Consider, though, the case of N=2. In that case we know that both dice display X with sufficient frequency that casinos use the game of Craps to remove astounding amounts of money from large numbers of people (yeah, there’s an irreversible process for you). On average, once every thirty-six shakes of the board we expect to see the dice returned to their original configuration. If we use more dice, then the average number of shakes required to bring the board back to its initial state as described above equals the N-th power of six. If we shake the board once every second, then the average restoration time just exceeds the current age of the Universe (13.7 billion years) if we have 870 dice. Thermodynamic systems contain vastly more particles than that and each particle has available to it far more than six states, so the restoration time for any state of such a system, even given that the system gets disturbed much more frequently than once per second, extends so far beyond any conceivable time frame that we have an effectively irreversible process when we allow that system to evolve out of some simple state.
That last statement indicates how Boltzmann introduced irreversibility, such as it is, into statistical physics. He assumed that his imaginary system begins in a macrostate that consists of relatively few microstates. Because all of the microstates of an ideal gas have the same probability of manifestation, the system would appear to evolve from the simple macrostate to a more chaotic macrostate because the more chaotic macrostate and others closely resembling it contain the vast majority of microstates. A gas with a large enough number of particles would act much like a continuum, manifesting the irreversibility of classical thermodynamics from perfectly reversible dynamics.
Of course, the laws of physics are not perfectly reversible, though Loschmidt could not have known. In order to have perfect reversibility we must have infinite precision and the quantum theory tells us that effectively such precision cannot exist. Even if we succeed in reversing the particles’ velocities with infinite precision, we cannot do so with their collisions: the quantum fuzziness that we see reflected in Heisenberg’s indeterminacy principle guarantees that none of the collisions will occur as a perfect reversal of its first occurrence. Thus the gas will not return to its original low-entropy state. But could such a thing happen anyway, not as Loschmidt suggested, but by some other spontaneous arrangement of particle velocities?

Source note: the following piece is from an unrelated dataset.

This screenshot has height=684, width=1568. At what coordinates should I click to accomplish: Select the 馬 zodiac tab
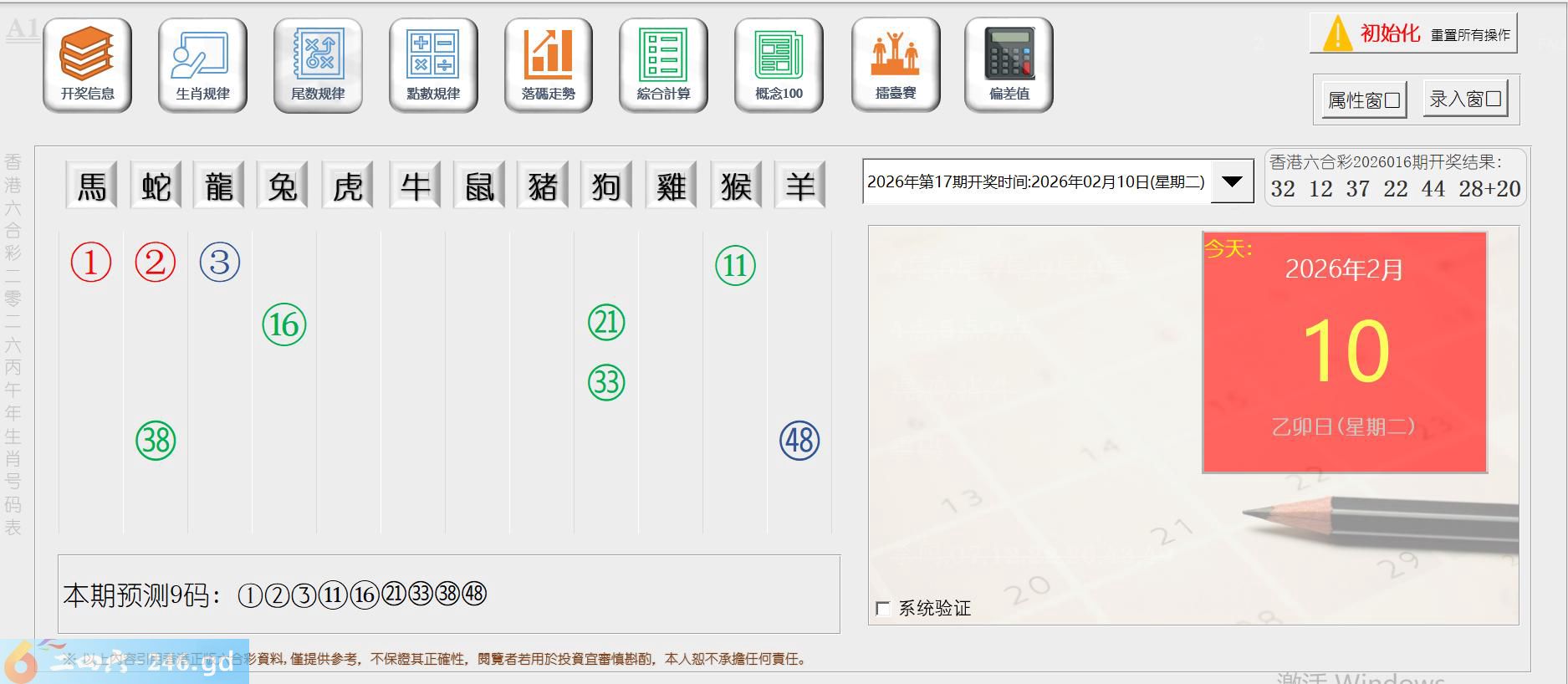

Suppose, for example, that in some small region of the gas particles begin coming together at a higher than normal rate. The density of the gas in that region begins to increase and, thus, the rate of collisions between particles occupying that region begins to increase in square proportion to the increase in density. As a consequence the rate at which particles get knocked out of the region increases while the rate at which particles enter the region does not change. The density declines back toward the average density of the gas, bringing the gas back to maximum entropy with the density change in the small region representing a minuscule fluctuation in the gas’s overall entropy.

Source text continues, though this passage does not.